Il s’avère que je n’ai jamais eu besoin d’aller jusqu’en Finlande pour être émerveillé par la beauté des forêts, celles de mon jardin sont parfaites telles qu’elles sont.
D'un point de vue pratique, il est important de se rappeler que chaque petit geste compte et que les choses ne doivent pas forcément être compliquées. Au final, votre esprit peut être votre pire ennemi, alors lancez-vous et lancez-vous. Envie d'aller courir, mais vous craignez de manquer d'endurance ? Deux minutes de jogging aujourd'hui seront toujours mieux que rien hier. La motivation naît rarement dans la tête : lancez-vous et la motivation suivra.
 
MT : Et si vous repreniez votre carrière en entreprise dans le secteur des voyages, êtes-vous enthousiaste ?

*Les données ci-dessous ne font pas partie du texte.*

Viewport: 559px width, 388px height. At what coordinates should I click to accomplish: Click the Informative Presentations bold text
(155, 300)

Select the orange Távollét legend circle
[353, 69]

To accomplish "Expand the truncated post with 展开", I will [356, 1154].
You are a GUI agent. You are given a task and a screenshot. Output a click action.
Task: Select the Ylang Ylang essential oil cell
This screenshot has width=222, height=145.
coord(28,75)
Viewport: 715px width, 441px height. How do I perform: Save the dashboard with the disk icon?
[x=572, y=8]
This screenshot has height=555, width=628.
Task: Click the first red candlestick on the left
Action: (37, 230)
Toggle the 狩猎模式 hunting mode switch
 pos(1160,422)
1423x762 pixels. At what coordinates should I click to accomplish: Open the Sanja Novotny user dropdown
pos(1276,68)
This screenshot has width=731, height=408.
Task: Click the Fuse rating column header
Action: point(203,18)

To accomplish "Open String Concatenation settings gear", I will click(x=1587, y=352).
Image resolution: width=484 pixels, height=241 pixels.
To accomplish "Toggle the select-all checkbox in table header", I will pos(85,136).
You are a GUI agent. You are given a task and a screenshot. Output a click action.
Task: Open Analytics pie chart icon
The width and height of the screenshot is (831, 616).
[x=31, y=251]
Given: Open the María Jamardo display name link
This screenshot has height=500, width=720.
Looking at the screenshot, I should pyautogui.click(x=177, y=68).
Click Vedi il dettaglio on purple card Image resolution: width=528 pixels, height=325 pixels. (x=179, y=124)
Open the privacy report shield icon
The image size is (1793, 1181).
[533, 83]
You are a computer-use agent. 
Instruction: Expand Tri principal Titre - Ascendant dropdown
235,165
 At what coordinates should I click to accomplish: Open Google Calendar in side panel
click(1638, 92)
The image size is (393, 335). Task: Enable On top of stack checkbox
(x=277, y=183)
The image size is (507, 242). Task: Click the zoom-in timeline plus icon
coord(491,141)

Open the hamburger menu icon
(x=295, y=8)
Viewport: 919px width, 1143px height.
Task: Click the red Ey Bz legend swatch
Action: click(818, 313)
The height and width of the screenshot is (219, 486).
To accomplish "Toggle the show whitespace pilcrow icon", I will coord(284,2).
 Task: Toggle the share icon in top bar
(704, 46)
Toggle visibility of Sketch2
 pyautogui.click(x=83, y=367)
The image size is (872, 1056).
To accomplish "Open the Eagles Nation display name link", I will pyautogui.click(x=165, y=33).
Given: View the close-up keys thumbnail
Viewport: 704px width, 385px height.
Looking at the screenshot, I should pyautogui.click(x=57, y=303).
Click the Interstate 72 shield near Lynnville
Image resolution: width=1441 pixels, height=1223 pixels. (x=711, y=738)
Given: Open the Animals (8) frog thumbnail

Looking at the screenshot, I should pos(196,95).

YH : Cela dit, ma plus grande appréciation de ce qui m'attend n'a certainement pas freiné mon désir de découvrir davantage le monde. Voyager a toujours été pour moi avant tout une façon d'élargir mes horizons et d'ouvrir mon esprit. Je ne pense pas que cela changera un jour.
 
MT : Qu’est-ce qui vous inquiète dans ce retour ?
YH : Alors que les gens peuvent à nouveau voyager et profiter de l'opportunisme de la gratification instantanée, je crains qu'en tant que société, nous ne revenions rapidement à nos anciennes habitudes et n'oubliions toutes les choses incroyables que nous avons apprises pendant le Covid et qui nous ont permis d'être plus humains, plus conscients et moins axés sur la consommation.
 
MT : C’est aussi ma crainte et la raison pour laquelle j’ai voulu lancer cette série. Merci pour cet échange. Merci encore de nous avoir accordé votre temps.
YH : Merci beaucoup pour votre temps également !
Si vous souhaitez en savoir plus sur Yaya, rendez-vous sur son magnifique site Web et suivez-la sur IG pour des conseils et des réflexions sur la façon de vivre plus avec moins.